* start *

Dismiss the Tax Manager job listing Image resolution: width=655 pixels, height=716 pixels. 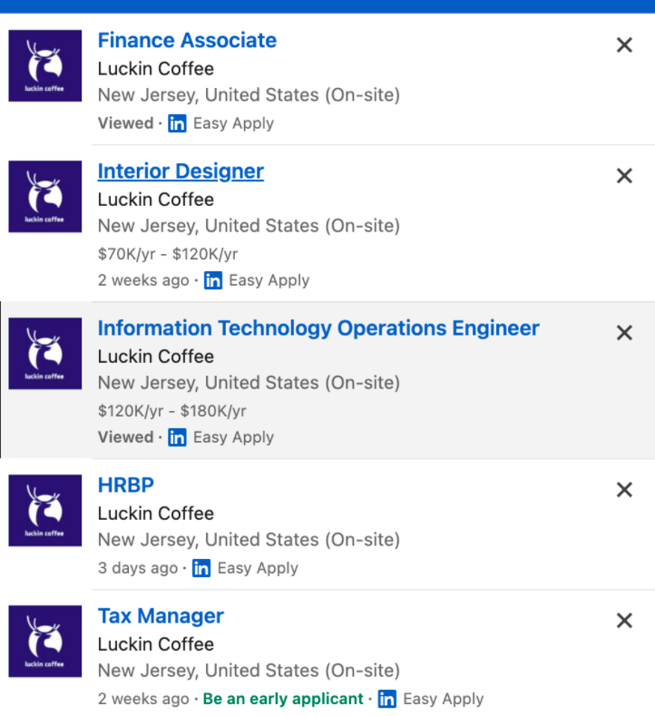click(624, 621)
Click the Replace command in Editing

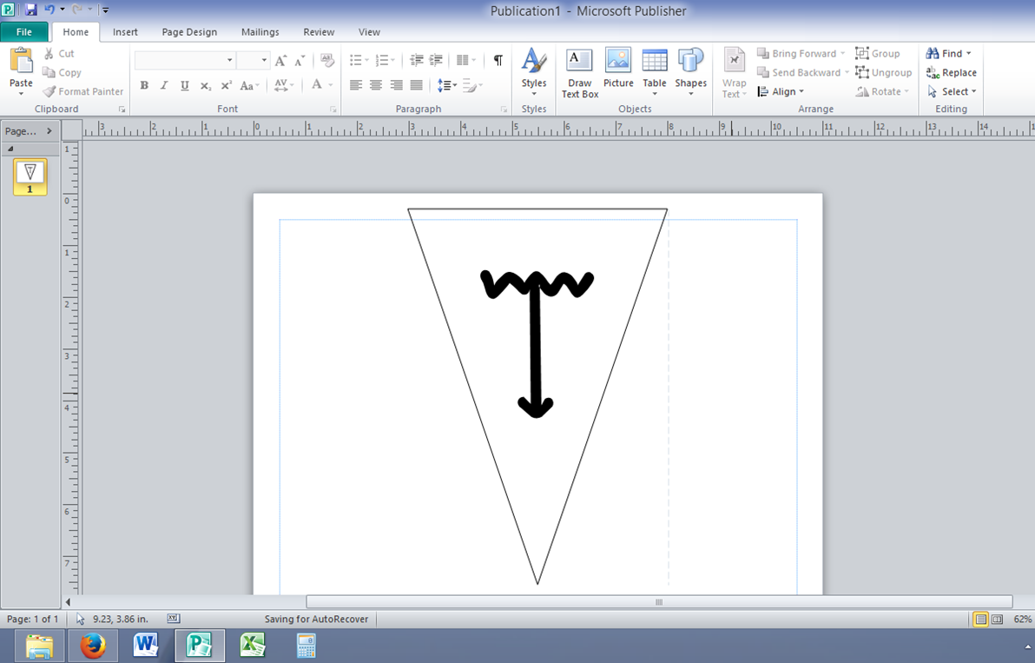point(951,72)
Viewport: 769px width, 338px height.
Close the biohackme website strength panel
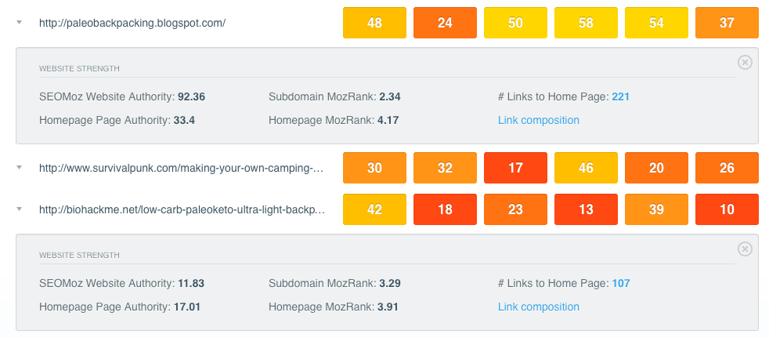click(745, 249)
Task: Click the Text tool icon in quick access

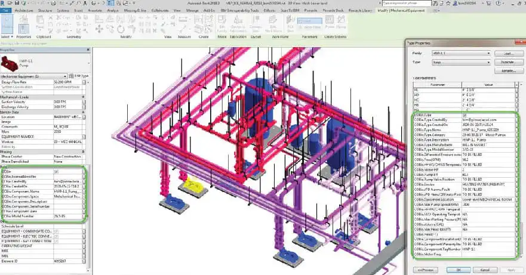Action: pos(85,3)
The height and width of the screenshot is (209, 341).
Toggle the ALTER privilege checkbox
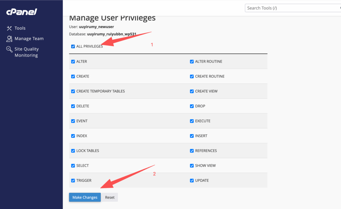[73, 61]
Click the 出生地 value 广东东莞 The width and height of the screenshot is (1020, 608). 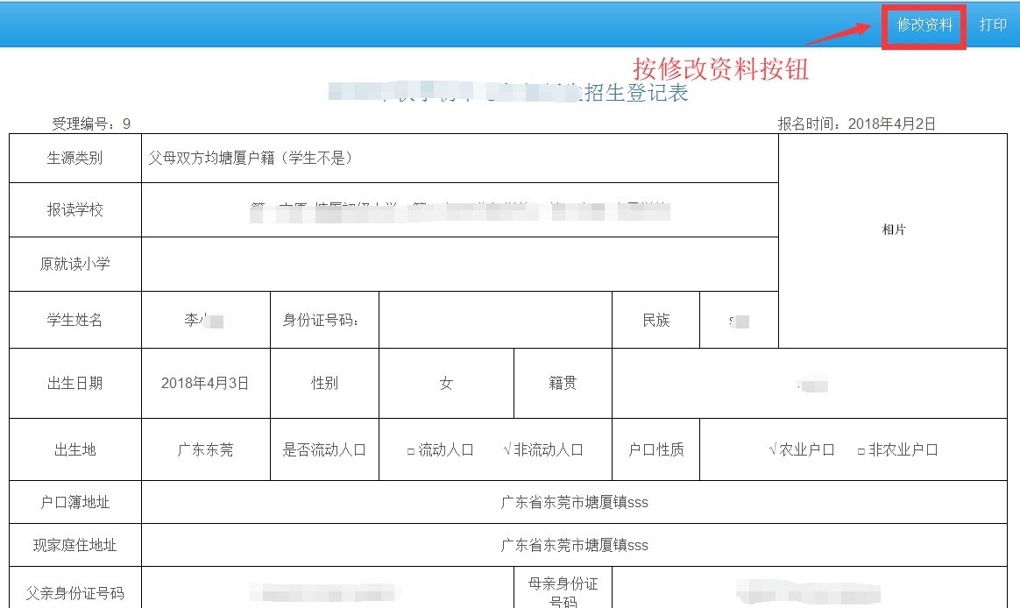point(205,450)
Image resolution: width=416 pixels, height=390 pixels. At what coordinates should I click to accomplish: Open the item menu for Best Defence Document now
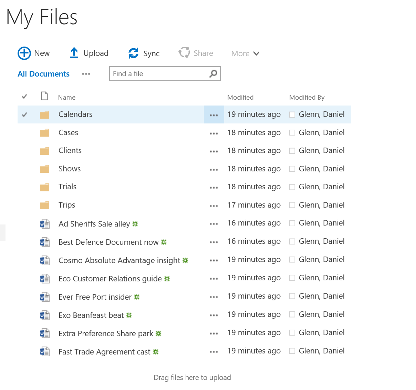pyautogui.click(x=214, y=242)
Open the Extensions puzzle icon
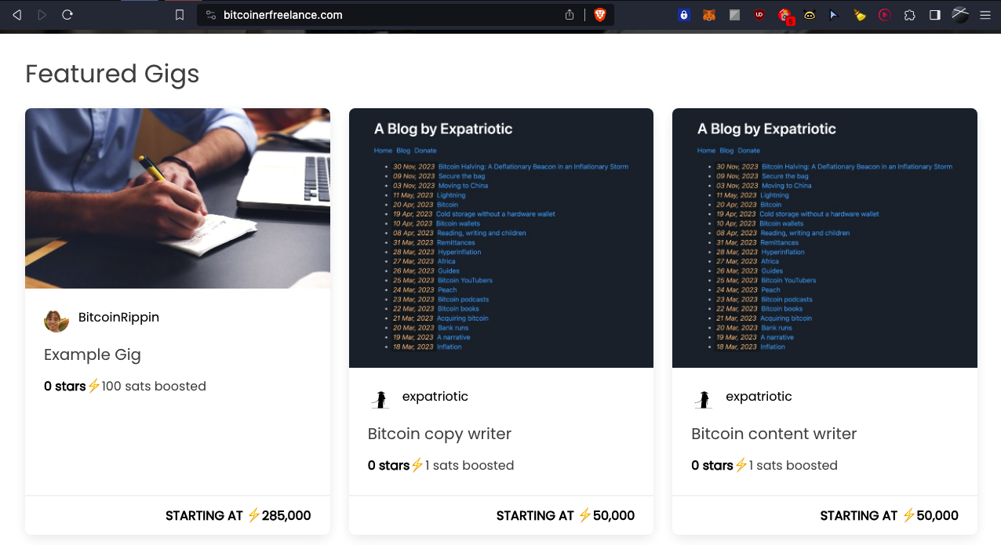 pyautogui.click(x=909, y=15)
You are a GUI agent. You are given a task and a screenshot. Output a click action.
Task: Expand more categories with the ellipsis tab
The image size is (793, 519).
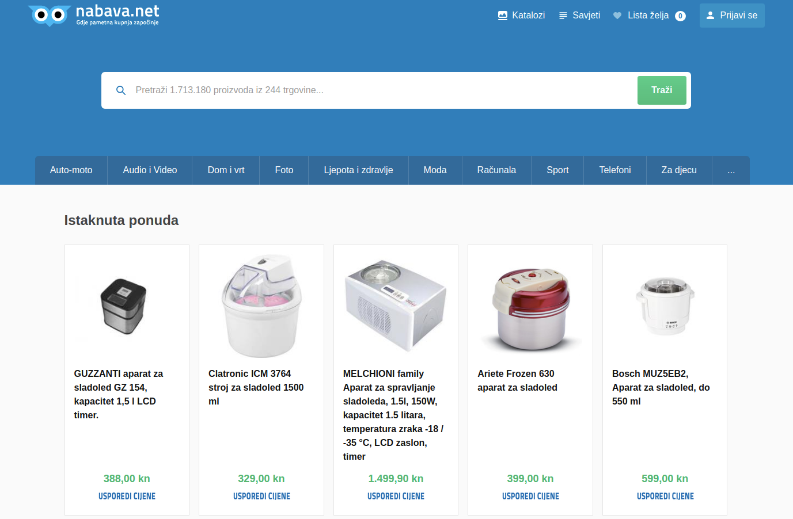point(731,170)
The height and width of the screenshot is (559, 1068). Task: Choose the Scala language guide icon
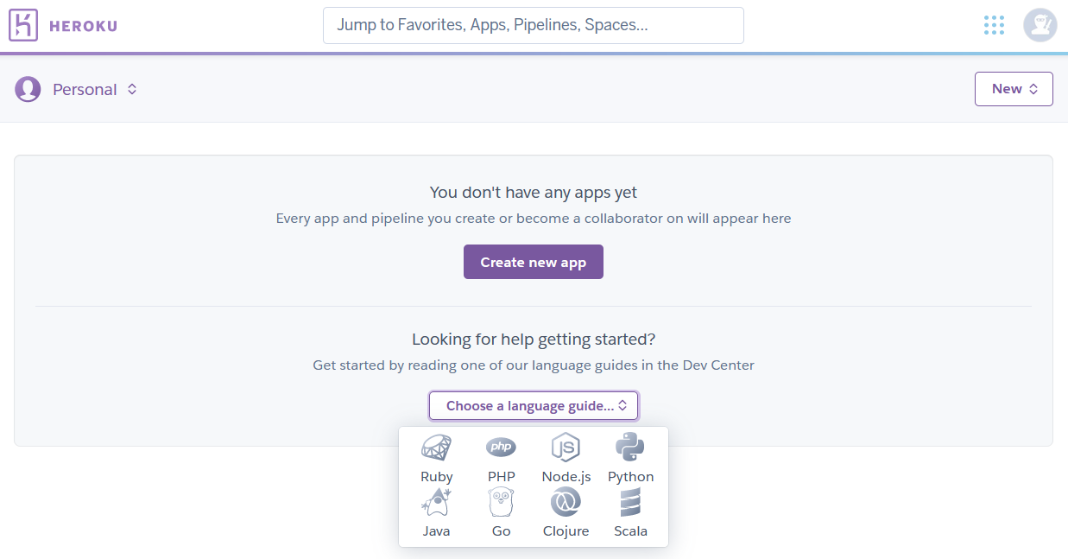pos(630,502)
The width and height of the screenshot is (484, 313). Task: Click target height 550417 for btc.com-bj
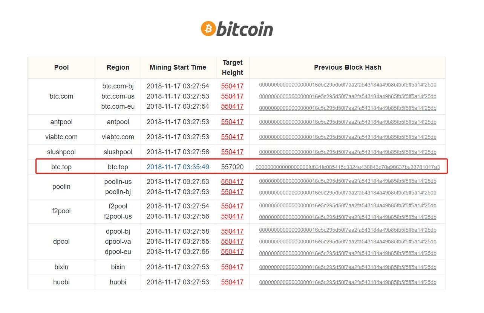click(x=232, y=86)
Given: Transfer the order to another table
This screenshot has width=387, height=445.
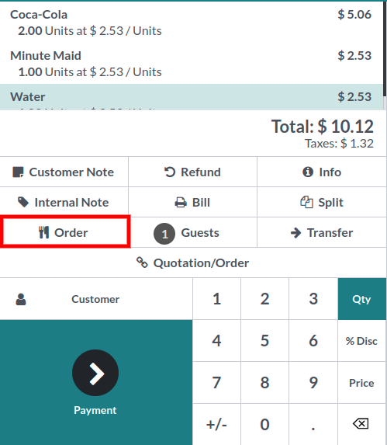Looking at the screenshot, I should pos(322,233).
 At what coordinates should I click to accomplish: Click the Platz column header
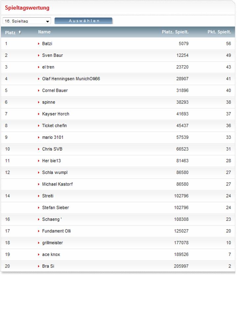10,33
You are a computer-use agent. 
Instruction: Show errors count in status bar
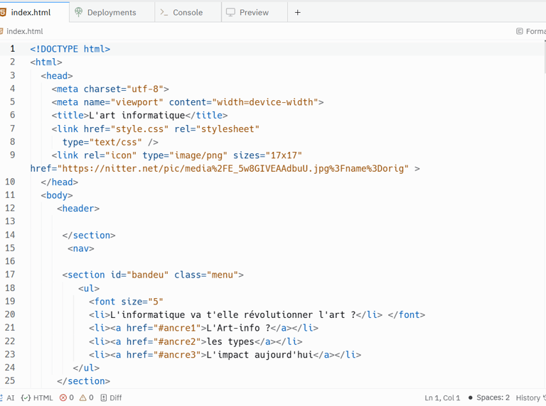click(x=67, y=398)

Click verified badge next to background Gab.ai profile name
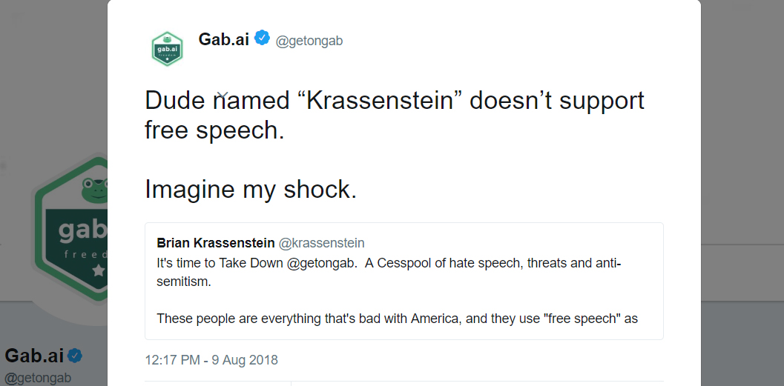[x=75, y=356]
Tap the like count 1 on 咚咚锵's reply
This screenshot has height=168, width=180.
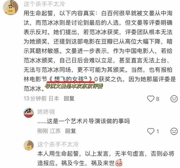tap(158, 132)
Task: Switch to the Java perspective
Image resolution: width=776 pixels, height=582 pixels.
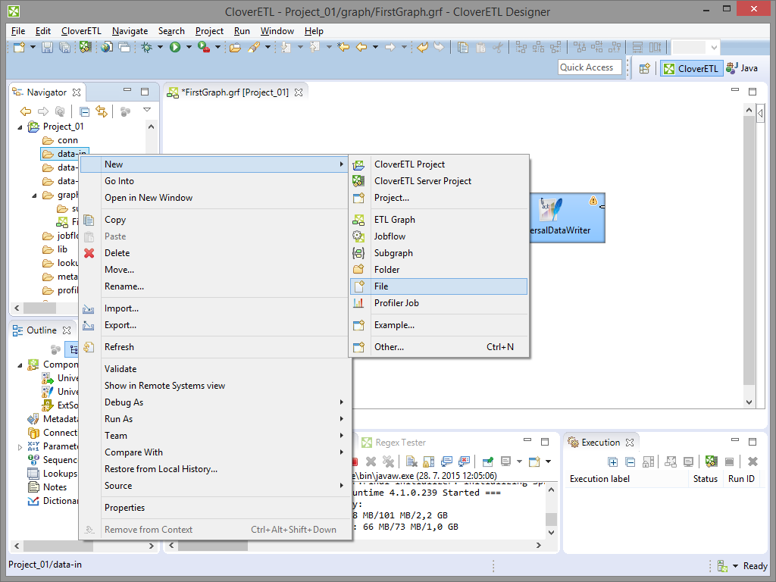Action: pyautogui.click(x=742, y=68)
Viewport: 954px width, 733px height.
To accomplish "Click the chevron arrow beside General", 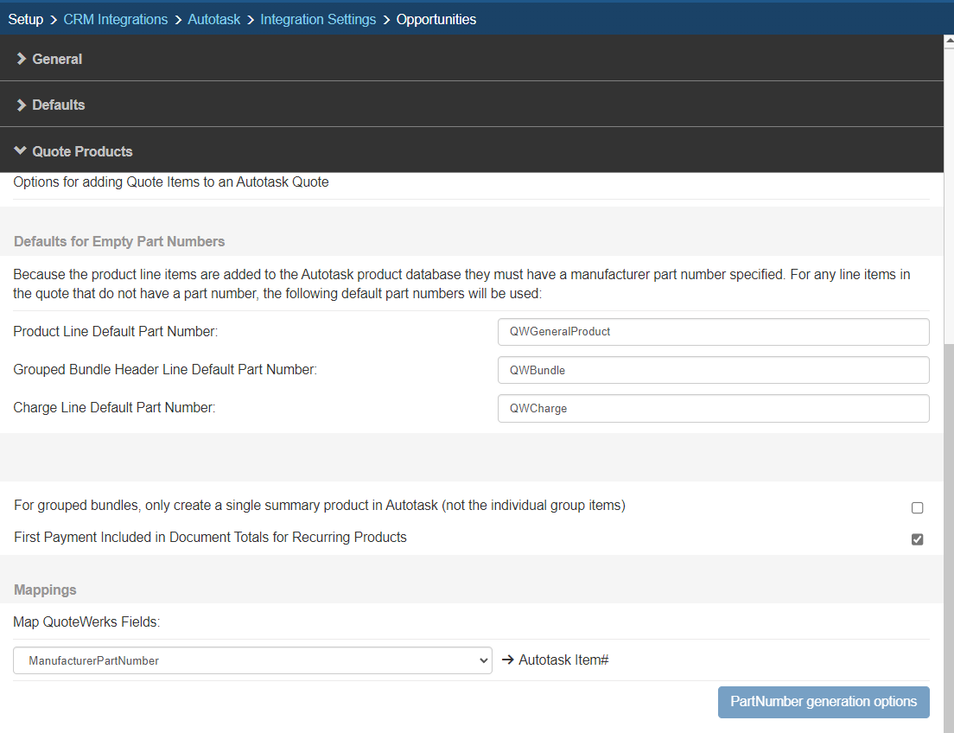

* end *

(Instructions for the task)
Format the lines from the one containing "Tap the like count 1 on 咚咚锵's reply" through the end of the entries as a JSON list of strings, with one string per line and no blank lines. Leave the pictures out.

(Written reply)
[
  "Tap the like count 1 on 咚咚锵's reply",
  "This screenshot has height=168, width=180.",
  "tap(158, 132)",
  "Task: Switch to the Java perspective",
  "Image resolution: width=776 pixels, height=582 pixels.",
  "Action: pyautogui.click(x=742, y=68)",
  "Viewport: 954px width, 733px height.",
  "To accomplish \"Click the chevron arrow beside General\", "
]